▸ **Exercise**: In the Limbo review below, reproduce word for word the passage that opens with the words containing "Limbo – Review" and closes with "that overused schematic.".

Limbo – Review

Platform Reviewed from: 360

If fans of Portal and Braid took offence to the notion that a game’s duration should ever be used as a partial definition of its worth, then Limbo represents their closing statement. Sitting confidently at roughly three hours in length, developer Playdead’s first project leaves a striking impression of craftsmanship and design, at the ultimate cost of length and replayability. There is no filler here, and in a month that saw a return to the extremity of a Crackdown object collection marathon, Limbo stands as the absolute antithesis of that overused schematic.

Within those short few hours, its Danish development team has carried off something rather special. To be reductive, this is a simplistic platformer with only two buttons to worry about: one for jump, and one for grab. Bound by the confines of those actions, a succession of physics-based puzzles play out across 20+ chapters that transition through urban, industrial and rural scenery; and though the world is a cohesive single entity, challenges are neatly sectioned off to avoid confusion. Back-tracking is minimal.

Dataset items
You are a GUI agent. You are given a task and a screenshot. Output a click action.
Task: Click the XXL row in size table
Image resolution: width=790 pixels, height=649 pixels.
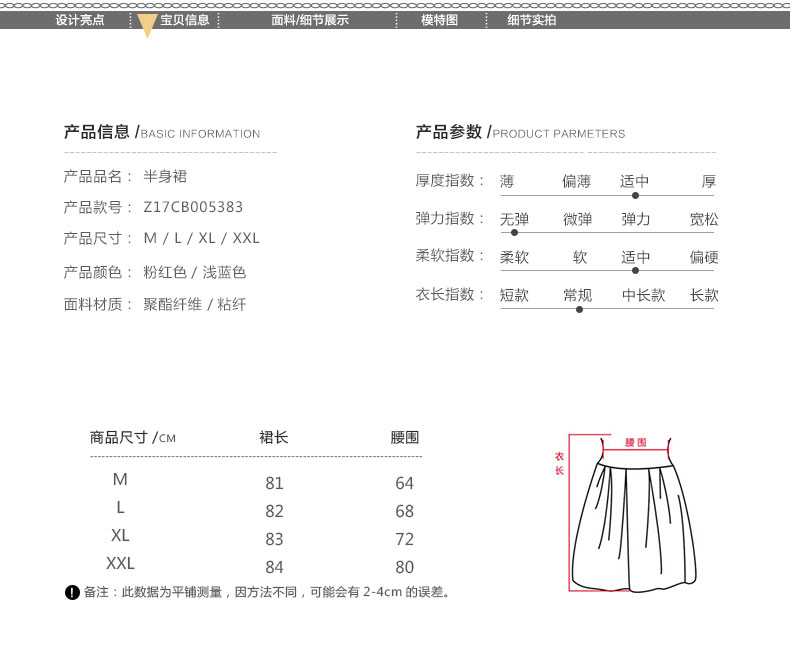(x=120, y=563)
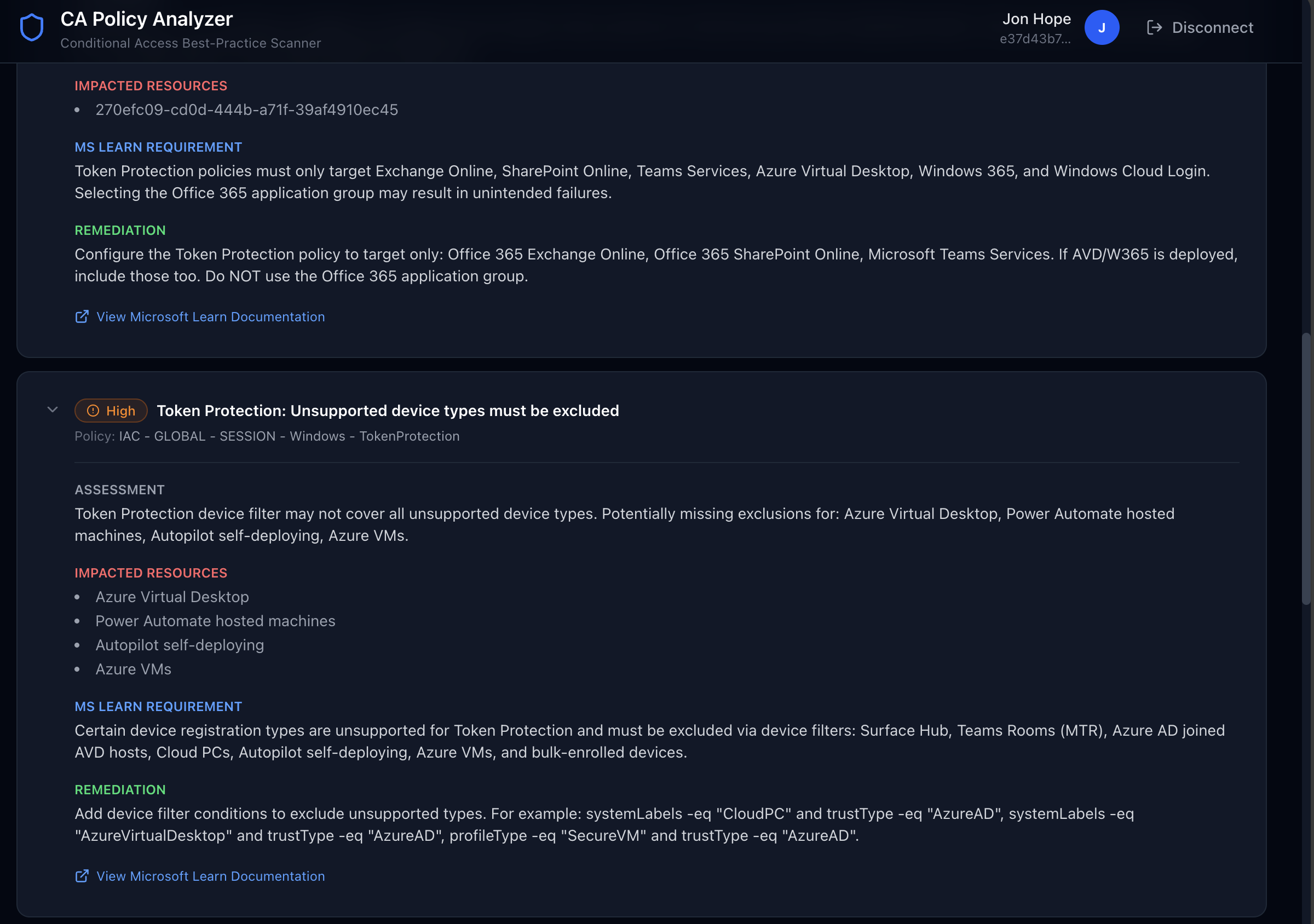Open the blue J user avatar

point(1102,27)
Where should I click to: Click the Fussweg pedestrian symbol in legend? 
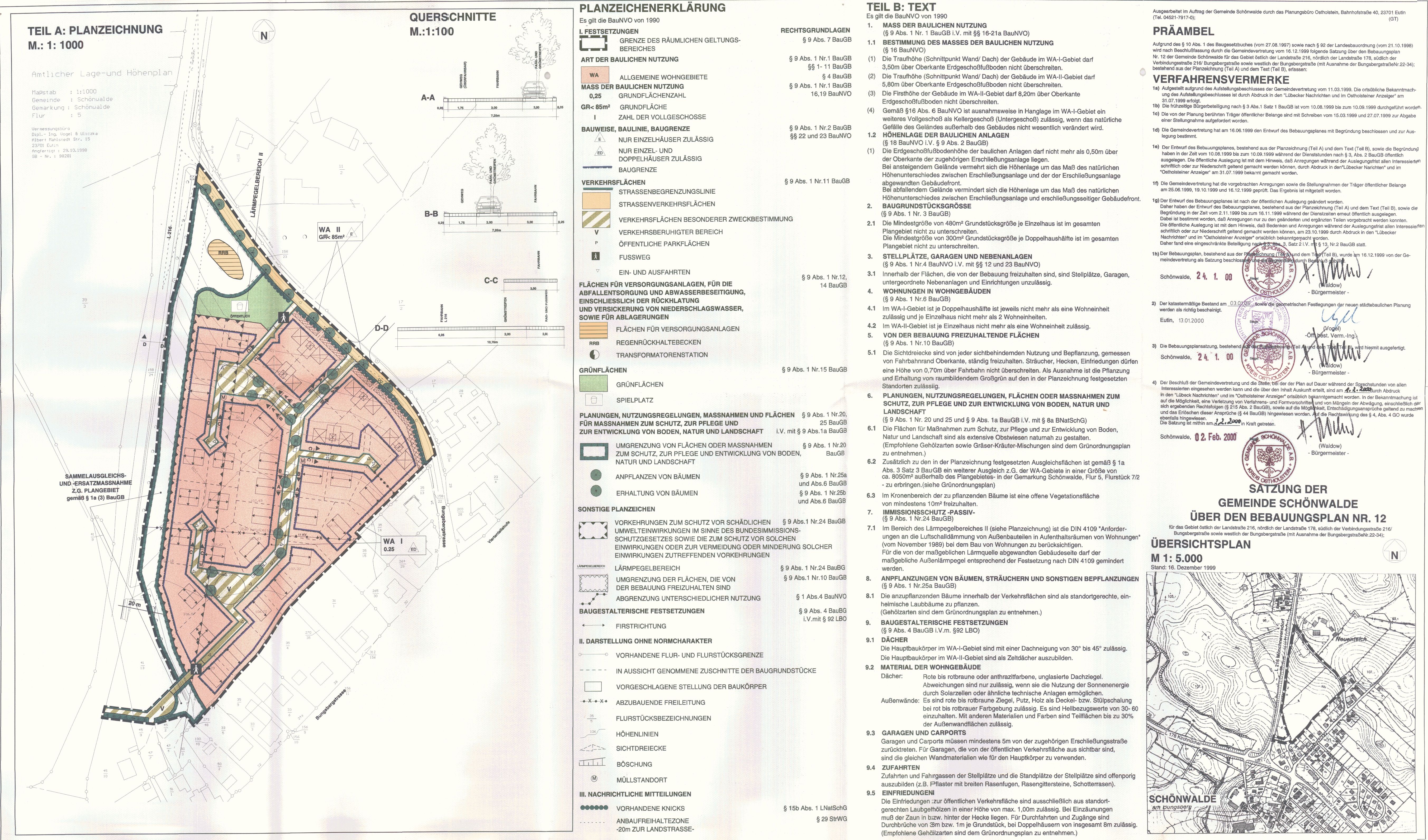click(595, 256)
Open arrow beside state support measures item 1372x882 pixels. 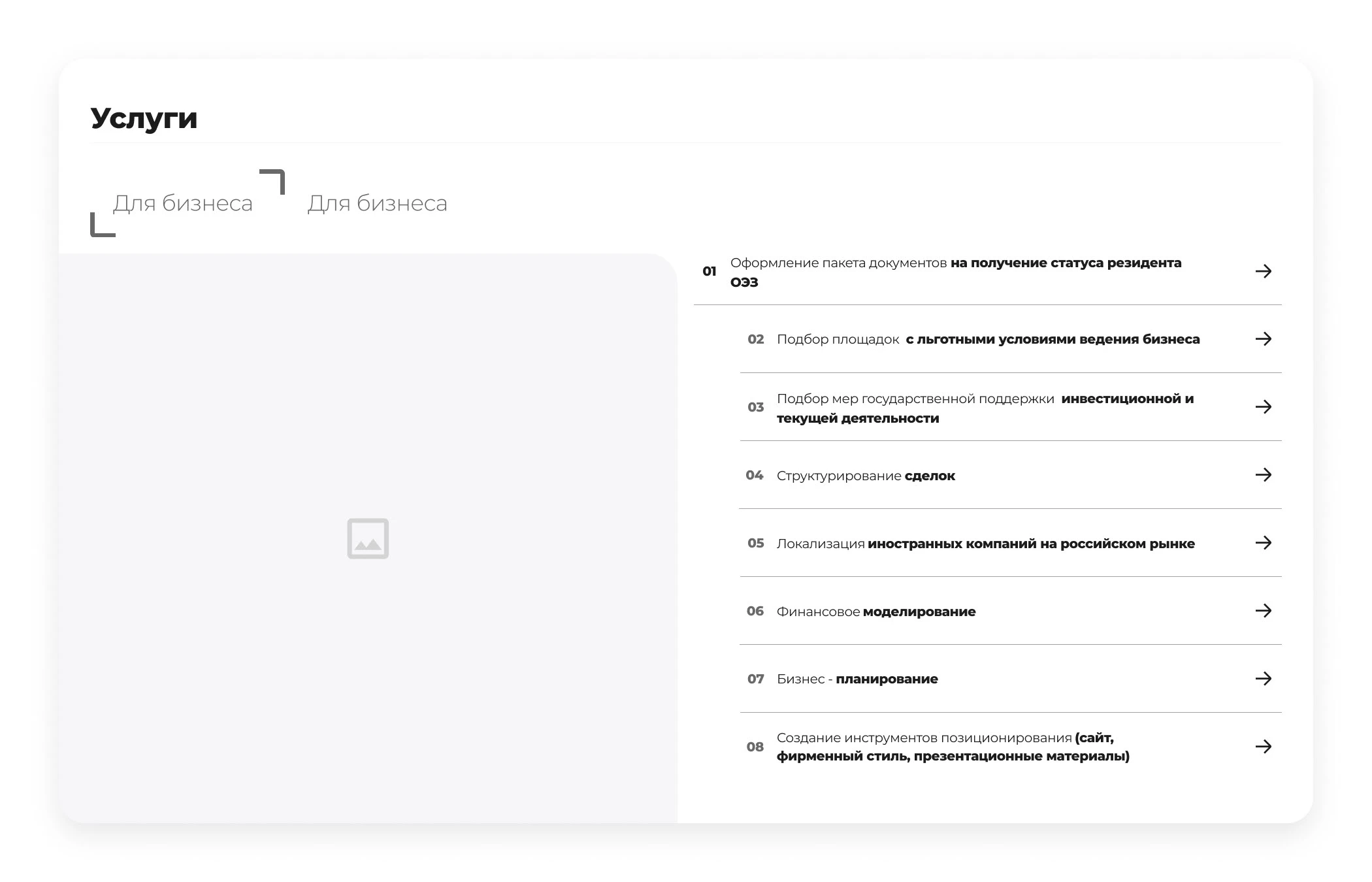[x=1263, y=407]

▸ **Result for this task**:
Limbo – Review

Platform Reviewed from: 360

If fans of Portal and Braid took offence to the notion that a game’s duration should ever be used as a partial definition of its worth, then Limbo represents their closing statement. Sitting confidently at roughly three hours in length, developer Playdead’s first project leaves a striking impression of craftsmanship and design, at the ultimate cost of length and replayability. There is no filler here, and in a month that saw a return to the extremity of a Crackdown object collection marathon, Limbo stands as the absolute antithesis of that overused schematic.